Politica

Impasse sul Quirinale tra il terrore dei 5 Stelle e le paure del Nazareno

Il M5s: no alle urne. Letta teme Berlusconi. Renzi: "La destra ha i numeri, manca il regista"

Impasse sul Quirinale tra il terrore dei 5 Stelle e le paure del Nazareno

Da un lato c'è la grande paura del voto dei parlamentari: mercoledì, quando Mario Draghi è andato in aula per le comunicazioni sul Consiglio Ue, i banchi grillini erano semideserti. Una scelta voluta per mandare un segnale al premier, spiegano loro: «Siamo il cuore del partito TTD: tutti tranne Draghi». Il terrore che uno spostamento del premier da palazzo Chigi al Colle apra la strada a elezioni anticipate, e quindi per loro alla disoccupazione, è più forte di qualsiasi ragionamento politico (ammesso ne siano capaci).

Ed è a rassicurare le schiere dei suoi morituri che punta Luigi Di Maio quando dice: «Chi oggi pensa al voto anticipato si assume la responsabilità di mettere KO il paese».

Dall'altro lato c'è la crescente insofferenza di capicorrente, ministri, leader e mezze tacche per quello che chiamano «commissariamento della politica»: la forza, l'autorevolezza, la popolarità di Draghi vengono viste come l'ostacolo che impedisce loro di dispiegare i propri formidabili talenti nell'arte del governo. E in molti sognano di usare la partita del Colle per delegittimare il premier e liberarsi dalla sua ingombrante presenza, a mani finalmente libere.

Per il momento, l'unica operazione in corso in vista della scadenza di Mattarella è dunque quella che tende a logorare la «candidatura Draghi» prima che si materializzi e riesca ad imporsi.
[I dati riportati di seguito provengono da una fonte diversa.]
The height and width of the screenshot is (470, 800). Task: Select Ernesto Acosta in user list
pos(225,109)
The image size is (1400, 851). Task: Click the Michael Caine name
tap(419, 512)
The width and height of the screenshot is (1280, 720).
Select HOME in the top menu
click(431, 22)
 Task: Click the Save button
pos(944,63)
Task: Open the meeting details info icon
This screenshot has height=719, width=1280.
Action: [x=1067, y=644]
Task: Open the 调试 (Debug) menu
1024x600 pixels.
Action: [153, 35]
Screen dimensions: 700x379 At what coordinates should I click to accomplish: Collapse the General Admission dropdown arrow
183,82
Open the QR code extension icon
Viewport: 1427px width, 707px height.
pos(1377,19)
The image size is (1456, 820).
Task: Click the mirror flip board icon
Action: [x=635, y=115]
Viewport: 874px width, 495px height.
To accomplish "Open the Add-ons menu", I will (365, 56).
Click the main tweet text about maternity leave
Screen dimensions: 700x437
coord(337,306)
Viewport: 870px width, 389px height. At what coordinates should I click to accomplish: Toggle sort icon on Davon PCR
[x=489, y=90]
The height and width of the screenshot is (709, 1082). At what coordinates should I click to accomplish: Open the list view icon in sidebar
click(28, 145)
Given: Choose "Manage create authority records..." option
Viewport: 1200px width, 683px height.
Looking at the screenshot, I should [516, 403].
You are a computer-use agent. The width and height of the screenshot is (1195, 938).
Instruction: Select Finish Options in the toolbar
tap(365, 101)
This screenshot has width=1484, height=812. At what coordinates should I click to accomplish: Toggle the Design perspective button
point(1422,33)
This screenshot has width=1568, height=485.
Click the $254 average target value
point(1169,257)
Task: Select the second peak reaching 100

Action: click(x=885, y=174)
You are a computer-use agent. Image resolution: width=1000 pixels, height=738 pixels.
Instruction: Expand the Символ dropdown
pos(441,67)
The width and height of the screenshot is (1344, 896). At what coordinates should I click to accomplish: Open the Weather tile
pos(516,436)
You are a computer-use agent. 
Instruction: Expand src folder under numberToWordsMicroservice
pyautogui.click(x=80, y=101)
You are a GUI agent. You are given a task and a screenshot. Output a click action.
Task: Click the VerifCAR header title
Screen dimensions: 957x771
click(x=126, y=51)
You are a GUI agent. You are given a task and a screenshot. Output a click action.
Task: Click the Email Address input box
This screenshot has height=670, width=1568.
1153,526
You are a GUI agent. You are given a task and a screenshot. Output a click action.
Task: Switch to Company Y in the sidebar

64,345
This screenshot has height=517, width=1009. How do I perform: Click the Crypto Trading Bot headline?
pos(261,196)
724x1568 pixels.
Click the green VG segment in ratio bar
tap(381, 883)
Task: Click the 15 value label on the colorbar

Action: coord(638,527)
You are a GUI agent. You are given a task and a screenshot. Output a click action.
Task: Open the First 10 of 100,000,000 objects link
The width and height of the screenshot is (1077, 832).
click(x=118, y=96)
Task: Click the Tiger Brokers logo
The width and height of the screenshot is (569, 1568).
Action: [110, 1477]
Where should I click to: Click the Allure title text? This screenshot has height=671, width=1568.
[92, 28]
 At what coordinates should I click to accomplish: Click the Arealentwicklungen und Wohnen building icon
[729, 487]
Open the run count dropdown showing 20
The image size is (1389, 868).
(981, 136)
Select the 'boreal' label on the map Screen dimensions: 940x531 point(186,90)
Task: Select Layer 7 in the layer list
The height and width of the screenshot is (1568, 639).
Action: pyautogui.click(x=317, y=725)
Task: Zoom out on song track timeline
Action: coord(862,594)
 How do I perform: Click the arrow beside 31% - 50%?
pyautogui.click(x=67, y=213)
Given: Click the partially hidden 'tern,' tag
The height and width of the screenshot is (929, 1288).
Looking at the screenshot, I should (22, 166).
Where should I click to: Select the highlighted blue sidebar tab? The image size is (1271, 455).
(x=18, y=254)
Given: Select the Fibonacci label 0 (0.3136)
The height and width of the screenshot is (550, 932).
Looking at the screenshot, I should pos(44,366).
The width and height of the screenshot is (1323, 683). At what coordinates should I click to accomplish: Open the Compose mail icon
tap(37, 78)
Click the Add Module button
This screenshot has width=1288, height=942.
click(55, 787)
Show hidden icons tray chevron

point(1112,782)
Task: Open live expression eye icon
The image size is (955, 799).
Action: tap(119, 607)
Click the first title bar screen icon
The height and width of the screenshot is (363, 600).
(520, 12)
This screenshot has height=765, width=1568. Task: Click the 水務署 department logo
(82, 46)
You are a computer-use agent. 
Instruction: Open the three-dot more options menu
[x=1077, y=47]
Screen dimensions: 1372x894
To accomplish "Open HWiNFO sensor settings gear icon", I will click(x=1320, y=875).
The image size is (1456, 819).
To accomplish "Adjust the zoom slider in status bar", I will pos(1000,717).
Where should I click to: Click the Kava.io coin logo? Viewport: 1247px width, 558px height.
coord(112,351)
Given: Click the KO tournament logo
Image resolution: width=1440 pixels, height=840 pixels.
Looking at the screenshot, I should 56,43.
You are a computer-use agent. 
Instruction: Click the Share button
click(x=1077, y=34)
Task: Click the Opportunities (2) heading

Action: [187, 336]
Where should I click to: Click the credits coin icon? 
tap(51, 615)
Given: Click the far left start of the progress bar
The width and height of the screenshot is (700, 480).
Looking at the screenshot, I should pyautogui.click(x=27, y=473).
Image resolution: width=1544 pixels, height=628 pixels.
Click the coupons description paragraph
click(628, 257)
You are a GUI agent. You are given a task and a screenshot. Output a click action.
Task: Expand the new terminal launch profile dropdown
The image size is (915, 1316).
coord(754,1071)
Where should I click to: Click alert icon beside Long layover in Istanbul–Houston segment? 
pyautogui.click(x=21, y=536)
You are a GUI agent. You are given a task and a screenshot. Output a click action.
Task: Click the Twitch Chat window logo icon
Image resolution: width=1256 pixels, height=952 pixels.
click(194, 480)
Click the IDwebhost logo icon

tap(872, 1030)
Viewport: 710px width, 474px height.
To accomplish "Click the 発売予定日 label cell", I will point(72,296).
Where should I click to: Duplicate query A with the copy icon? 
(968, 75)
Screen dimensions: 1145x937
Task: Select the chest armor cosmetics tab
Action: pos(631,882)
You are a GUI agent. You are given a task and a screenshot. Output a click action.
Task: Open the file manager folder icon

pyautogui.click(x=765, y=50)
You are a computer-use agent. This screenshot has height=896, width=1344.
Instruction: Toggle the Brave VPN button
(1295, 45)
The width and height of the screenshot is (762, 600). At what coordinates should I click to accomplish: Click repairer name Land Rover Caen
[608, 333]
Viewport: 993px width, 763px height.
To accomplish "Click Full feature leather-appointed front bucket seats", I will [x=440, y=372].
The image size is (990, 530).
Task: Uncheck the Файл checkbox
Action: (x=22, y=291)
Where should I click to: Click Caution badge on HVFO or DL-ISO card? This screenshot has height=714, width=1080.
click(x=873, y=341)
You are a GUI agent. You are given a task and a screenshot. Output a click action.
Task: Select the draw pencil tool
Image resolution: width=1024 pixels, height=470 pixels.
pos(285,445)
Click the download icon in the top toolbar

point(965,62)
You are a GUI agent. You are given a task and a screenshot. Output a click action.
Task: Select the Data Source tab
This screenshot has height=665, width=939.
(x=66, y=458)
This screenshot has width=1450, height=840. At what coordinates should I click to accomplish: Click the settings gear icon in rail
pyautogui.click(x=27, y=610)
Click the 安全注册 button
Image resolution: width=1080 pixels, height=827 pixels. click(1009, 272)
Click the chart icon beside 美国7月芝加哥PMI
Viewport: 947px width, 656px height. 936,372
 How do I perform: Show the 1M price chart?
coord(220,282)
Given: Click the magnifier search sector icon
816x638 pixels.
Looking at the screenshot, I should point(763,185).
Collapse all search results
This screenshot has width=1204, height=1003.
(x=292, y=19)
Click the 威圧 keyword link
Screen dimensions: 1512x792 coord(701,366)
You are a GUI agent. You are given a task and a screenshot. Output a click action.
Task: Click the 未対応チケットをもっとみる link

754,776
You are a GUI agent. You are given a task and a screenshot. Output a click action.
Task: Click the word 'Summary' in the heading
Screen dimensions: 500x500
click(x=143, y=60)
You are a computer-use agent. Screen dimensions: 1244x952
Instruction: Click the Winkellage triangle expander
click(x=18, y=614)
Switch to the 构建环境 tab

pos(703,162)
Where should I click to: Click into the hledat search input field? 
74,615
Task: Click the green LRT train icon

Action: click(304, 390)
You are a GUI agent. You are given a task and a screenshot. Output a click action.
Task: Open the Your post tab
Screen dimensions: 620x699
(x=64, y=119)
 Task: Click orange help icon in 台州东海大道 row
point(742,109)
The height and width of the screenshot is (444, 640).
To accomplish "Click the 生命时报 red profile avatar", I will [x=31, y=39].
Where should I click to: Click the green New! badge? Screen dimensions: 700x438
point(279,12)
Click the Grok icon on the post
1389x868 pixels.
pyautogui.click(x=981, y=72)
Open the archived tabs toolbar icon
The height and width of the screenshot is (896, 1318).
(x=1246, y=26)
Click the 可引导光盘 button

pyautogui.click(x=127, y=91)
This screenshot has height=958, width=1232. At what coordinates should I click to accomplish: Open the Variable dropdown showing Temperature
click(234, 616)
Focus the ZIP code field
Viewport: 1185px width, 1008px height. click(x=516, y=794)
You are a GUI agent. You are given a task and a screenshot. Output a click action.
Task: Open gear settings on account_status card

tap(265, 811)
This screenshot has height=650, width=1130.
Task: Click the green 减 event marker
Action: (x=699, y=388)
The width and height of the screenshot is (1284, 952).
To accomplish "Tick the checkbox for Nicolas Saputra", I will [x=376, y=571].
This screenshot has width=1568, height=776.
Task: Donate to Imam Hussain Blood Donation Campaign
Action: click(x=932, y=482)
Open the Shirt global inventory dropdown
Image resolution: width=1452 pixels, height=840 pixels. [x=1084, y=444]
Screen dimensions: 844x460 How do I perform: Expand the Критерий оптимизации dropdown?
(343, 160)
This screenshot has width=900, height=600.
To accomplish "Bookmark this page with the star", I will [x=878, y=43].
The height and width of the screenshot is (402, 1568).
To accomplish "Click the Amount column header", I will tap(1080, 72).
A Palazzo Chigi ne sono perfettamente consapevoli, ma non replicano, se non con un messaggio ripetuto: se la maggioranza di governo si dividerà nella scelta per il Colle, sarà assai difficile poi rimetterla insieme. E allora sì che il voto anticipato diventerebbe probabile.

Per il resto, nessuno sa bene cosa fare. Non si sa neppure la data di inizio delle votazioni: ieri girava il 24 gennaio, ma le trattative sono ancora in corso. Matteo Renzi sottolinea l'impasse: «Serve un regista», dice (ricordando come lui fu quello dell'elezione di Mattarella), ma il regista allo stato non c'è: «Oggi i numeri li ha la destra, ma non mi pare abbia una strategia né un candidato. Spero che a gennaio tutti arrivino con idee più chiare». Il pacchetto di voti renziani, assieme a quelli di altri centristi, potrebbero essere decisivi in caso non si coagulasse una maggioranza larga (su Draghi, sul bis di Mattarella, su Amato), altrimenti verrebbero neutralizzati. Ma il centro stesso è diviso, con il sindaco di Venezia Brugnaro che stoppa l'intesa tra Giovanni Toti e Renzi per dar vita a una «nuova Margherita». A destra Salvini e Meloni non riescono a mettersi d'accordo neppure per vedersi: dopo la frenata di FdI, il capo leghista torna alla carica: «È possibile un vertice prima di Natale», dice, annunciando che «a breve» incontrerà Berlusconi per parlare anche della sua eventuale candidatura.

A sinistra le cose non vanno meglio: Enrico Letta teme l'incognita Berlusconi, ma anche le resistenze a Draghi interne al suo schieramento, per cui rinvia il discorso Colle «al momento opportuno».

Intanto però annuncia nuove campagne identitarie, a cominciare dal ddl sull'omotransfobia: oggi farà una diretta social insieme a Alessandro Zan, e promette «novità» su quella battaglia, persa in aula pochi mesi fa: prima di aprile, sei mesi dopo il rinvio deciso dal Senato, la legge non potrà riemergere dalle secche, quindi la battaglia ha un sapore tutto politico: «È una carta da campagna elettorale», è il sospetto nel Pd.